U.S. service members who sustained severe combat wounds and have chronic post-traumatic stress disorder (PTSD) are at increased risk for high blood pressure, revealed new research in the American Heart Association's journal Hypertension.
PTSD, a mental health disorder that stems from a traumatic or life-threatening event, has been previously linked to risk of high blood pressure and other issues, including substance abuse, obesity, coronary artery disease, and suicide.
The new study reviewed records of 3,846 U.S. service members in the Iraq and Afghanistan wars who received intensive care for combat injuries sustained from February 2002 until February 2011. Their average age when they were wounded was 26. More than 14 percent of combatants developed high blood pressure at least 90 days after being wounded. How severe initial injuries were, and how frequently PTSD was noted in medical records after the wounding, separately affected later risk of hypertension, the study found.
The study incorporated each service member's Injury Severity Score, a scale ranging from 1 to 75 that gauges the total impact of multiple injuries, based on assessment of six body regions.
For instance, a third-degree burn covering 20 percent of the skin's surface, plus a concussion and minor scalp cut, would yield a score of 11. A traumatic amputation at the hip would be scored at 16, and a 60 percent third-degree burn plus six rib fractures would be scored at 41.

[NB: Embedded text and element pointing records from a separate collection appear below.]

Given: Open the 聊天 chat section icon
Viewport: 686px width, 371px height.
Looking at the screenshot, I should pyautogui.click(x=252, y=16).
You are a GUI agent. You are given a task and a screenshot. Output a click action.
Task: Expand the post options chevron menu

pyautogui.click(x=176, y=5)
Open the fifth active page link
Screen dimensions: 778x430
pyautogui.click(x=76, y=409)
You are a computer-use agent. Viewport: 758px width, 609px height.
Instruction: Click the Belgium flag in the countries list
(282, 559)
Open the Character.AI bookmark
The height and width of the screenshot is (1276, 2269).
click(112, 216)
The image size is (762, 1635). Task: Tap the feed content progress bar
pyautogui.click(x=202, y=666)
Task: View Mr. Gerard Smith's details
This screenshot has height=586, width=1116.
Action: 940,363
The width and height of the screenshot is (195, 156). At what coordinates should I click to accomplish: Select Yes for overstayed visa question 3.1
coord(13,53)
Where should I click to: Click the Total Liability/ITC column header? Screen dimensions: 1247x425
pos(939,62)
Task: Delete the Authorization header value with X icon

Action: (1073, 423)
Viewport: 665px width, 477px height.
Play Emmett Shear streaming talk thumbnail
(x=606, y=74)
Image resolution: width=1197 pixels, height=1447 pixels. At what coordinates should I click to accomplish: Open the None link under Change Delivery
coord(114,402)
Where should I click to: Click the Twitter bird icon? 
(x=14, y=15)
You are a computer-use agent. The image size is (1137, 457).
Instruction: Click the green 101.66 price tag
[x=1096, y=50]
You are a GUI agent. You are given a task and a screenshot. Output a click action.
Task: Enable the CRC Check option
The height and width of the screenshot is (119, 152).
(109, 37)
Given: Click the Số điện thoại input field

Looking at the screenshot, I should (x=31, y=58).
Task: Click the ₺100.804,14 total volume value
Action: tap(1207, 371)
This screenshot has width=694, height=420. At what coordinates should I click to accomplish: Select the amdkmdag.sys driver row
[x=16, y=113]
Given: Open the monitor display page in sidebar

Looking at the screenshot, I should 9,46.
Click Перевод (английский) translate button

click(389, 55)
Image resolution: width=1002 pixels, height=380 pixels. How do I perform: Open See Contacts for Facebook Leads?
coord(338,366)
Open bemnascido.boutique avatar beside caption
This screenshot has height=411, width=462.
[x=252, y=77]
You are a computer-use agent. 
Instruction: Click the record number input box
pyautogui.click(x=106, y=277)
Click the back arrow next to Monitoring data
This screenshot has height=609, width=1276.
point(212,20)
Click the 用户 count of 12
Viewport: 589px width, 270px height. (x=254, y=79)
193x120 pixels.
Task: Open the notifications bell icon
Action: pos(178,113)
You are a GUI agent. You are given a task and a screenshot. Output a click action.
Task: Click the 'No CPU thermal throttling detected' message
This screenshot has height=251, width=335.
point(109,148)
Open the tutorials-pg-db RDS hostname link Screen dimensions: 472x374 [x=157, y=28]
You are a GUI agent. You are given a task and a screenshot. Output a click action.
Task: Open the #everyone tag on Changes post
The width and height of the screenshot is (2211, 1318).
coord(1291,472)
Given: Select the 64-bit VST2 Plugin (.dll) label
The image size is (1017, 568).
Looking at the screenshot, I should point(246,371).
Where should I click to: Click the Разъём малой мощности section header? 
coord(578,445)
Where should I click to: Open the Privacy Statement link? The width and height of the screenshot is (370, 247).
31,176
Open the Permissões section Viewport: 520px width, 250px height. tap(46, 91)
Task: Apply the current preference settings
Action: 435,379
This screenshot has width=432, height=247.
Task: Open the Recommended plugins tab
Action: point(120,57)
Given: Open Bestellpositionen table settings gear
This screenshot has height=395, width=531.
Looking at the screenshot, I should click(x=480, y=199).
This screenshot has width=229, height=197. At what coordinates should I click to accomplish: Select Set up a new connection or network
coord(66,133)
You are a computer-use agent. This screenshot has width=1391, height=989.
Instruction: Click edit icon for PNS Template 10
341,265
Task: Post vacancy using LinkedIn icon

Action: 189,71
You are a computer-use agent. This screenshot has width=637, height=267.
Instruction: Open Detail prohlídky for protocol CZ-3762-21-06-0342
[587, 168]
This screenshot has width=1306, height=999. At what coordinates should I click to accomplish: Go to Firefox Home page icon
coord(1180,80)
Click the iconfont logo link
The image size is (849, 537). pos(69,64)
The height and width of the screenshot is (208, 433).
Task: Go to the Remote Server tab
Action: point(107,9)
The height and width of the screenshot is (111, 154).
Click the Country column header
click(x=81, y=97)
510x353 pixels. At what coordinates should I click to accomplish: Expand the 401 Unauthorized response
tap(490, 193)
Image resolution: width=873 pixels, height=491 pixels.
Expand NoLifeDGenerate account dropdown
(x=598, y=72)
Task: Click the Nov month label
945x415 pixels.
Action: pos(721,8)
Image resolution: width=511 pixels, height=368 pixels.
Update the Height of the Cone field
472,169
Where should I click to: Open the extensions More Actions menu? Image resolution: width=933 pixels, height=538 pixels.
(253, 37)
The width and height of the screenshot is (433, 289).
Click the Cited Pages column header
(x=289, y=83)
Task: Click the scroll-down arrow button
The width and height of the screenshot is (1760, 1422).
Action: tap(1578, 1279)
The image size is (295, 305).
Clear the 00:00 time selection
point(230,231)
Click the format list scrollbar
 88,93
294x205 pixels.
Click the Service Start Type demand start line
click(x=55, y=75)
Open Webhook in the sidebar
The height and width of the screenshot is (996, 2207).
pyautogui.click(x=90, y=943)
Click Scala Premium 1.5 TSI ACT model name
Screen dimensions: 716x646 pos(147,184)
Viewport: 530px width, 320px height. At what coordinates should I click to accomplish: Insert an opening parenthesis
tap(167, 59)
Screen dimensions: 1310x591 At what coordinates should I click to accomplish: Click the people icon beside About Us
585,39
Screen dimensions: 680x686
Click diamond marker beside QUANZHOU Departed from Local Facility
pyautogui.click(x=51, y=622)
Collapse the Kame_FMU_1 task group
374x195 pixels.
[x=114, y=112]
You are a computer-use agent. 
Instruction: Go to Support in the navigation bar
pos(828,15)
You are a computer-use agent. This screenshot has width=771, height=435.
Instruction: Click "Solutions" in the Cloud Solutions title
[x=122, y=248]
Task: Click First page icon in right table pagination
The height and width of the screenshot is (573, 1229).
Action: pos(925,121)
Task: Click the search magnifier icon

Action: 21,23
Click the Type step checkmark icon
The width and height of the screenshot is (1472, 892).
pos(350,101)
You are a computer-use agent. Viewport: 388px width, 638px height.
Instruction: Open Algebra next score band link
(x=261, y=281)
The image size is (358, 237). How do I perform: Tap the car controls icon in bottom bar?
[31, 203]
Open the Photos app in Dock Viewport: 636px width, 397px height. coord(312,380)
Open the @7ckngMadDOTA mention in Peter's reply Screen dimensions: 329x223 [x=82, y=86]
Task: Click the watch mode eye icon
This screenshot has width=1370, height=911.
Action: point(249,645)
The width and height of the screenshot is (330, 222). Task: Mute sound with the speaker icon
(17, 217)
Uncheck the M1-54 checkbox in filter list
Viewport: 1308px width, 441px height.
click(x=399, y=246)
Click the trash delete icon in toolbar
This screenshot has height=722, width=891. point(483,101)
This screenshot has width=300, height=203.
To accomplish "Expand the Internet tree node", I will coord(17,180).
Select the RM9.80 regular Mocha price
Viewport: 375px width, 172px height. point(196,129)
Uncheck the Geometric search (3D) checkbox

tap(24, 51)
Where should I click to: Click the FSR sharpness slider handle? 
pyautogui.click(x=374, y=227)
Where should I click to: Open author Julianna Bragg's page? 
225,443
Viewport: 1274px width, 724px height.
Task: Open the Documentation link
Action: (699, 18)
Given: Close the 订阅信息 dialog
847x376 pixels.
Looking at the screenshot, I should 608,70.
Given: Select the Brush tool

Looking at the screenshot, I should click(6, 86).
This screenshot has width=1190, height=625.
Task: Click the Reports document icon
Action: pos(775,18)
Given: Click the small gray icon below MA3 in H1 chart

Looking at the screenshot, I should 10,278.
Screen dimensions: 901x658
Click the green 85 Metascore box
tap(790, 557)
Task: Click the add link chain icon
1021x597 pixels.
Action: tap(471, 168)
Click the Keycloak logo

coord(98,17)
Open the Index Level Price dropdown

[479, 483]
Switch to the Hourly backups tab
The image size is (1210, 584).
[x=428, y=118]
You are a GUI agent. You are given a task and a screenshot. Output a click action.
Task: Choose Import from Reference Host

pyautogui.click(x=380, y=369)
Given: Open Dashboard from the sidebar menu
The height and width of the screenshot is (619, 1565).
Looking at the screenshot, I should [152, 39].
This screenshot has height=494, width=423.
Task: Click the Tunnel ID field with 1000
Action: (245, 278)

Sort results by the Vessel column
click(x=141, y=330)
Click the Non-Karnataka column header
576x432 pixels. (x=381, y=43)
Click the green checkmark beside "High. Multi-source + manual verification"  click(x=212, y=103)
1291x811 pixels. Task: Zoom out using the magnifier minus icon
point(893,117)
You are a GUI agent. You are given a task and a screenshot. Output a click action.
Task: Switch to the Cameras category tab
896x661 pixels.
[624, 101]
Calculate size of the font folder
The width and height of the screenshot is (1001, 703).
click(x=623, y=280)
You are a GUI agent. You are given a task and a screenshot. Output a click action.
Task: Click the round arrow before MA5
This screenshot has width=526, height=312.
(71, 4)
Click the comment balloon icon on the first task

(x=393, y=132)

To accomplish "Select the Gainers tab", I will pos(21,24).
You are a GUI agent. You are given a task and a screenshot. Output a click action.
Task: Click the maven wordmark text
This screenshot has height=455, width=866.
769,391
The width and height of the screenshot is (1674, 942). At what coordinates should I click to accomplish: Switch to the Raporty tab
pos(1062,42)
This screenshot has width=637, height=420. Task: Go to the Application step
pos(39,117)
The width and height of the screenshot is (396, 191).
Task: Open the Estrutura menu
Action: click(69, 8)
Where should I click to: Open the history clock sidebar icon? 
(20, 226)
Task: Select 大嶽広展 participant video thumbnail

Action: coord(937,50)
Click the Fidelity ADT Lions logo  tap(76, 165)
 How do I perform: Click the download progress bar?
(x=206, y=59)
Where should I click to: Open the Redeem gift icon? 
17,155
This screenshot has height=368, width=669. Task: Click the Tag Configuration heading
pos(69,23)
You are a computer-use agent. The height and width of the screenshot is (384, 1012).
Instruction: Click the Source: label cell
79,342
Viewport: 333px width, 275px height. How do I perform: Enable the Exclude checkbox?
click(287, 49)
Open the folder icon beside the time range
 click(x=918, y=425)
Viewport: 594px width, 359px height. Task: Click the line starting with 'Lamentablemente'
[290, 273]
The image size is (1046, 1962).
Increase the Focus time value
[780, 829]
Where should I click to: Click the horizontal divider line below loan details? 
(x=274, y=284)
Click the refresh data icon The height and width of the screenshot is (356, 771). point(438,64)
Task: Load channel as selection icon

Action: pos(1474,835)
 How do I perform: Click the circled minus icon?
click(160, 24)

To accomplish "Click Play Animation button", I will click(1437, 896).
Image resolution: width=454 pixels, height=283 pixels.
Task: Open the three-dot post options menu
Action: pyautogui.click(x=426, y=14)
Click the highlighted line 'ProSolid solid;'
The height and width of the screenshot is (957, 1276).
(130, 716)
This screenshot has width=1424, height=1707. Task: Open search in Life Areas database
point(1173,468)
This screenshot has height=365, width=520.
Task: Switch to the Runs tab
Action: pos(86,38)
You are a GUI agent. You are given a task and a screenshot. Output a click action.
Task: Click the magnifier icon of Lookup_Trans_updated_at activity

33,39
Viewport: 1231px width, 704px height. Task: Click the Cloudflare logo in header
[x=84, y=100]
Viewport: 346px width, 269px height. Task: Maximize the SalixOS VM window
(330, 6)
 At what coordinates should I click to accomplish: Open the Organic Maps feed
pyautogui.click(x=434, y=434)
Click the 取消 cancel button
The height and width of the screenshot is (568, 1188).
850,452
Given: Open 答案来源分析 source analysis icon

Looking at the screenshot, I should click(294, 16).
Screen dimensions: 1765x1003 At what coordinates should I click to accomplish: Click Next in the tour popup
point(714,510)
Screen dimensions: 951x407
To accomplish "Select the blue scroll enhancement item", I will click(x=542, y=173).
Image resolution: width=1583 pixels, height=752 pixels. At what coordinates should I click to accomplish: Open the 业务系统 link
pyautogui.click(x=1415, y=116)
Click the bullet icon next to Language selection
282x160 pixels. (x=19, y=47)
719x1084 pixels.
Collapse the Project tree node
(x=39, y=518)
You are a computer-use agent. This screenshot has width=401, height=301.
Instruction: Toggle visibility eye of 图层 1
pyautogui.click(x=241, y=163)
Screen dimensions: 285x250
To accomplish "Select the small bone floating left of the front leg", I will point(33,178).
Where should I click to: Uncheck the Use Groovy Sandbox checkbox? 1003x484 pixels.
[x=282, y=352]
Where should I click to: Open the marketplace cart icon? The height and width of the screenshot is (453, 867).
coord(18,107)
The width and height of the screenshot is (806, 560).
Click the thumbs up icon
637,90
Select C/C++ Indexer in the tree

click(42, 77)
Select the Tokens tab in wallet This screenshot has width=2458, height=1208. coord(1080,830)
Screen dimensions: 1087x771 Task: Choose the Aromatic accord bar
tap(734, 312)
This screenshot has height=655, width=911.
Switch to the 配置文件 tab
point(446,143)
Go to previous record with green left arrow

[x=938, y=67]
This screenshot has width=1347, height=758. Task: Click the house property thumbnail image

The study found that for every five-point increase in Injury Severity Score, overall risk of high blood pressure rose 5 percent. Patients with an Injury Severity Score of 25 or lower and no recorded PTSD diagnosis had the lowest hypertension risk.
Compared with patients who had no record of a PTSD diagnosis, those with 1 to 15 PTSD notations in their files had an 85 percent higher risk of hypertension. Those who had PTSD noted more than 15 times--suggesting the condition was more chronic--had 114 percent increase in the risk of high blood pressure, the study found.
As in other studies, this research found that age, acute kidney injury and race were associated with risk of developing high blood pressure. Risk increased about 5 percent for every year older a veteran was, and was 69 percent higher for African-Americans, compared with whites. Suffering acute injury to the kidneys, which play a key role in regulating blood pressure, also was linked to a higher risk for hypertension.
It's important for policy makers to better understand Iraq and Afghanistan veterans' long-term potential health-related risks and costs, Stewart said. He cited a report from Harvard Kennedy School estimating those could total about $970 billion, including almost $288 billion in direct medical costs, over the next 40 years. "Veterans suffer long after wars end and wounds heal," he said. "Our society will be paying the price for years to come."
The study included up to 10 years' worth of records following each wounded service member, reflecting care in both Department of Defense health facilities and medical visits through the TRICARE program, a health care program of the U.S. Department of Defense Military Health System.
Stewart and his colleagues suspect that development of high blood pressure and other chronic medical conditions after combat injury might generally be traced through three routes:
Through PTSD or other mental health conditions that arise, such as depression or anxiety;
Through physiological changes, including inflammatory or metabolic responses,
Or due to lifestyle changes such as smoking or gaining weight. More research into these areas is needed, the authors note.
High blood pressure is defined as blood pressure readings 130/80 mm Hg and above. Untreated, it can lead to stroke, heart and kidney disease, vision loss and sexual dysfunction.
Strengths of the study include the high number of medical visits recorded for each patient, and the use of Department of Defense databases that allowed researchers to track patients over time rather than rely on individuals' own accounts. However, the study did not follow patients in real time, and couldn't control for differences in how blood pressure readings were taken. The study also lacked biological data such as measurements of inflammatory markers, and information about behaviors such as smoking that impact future health.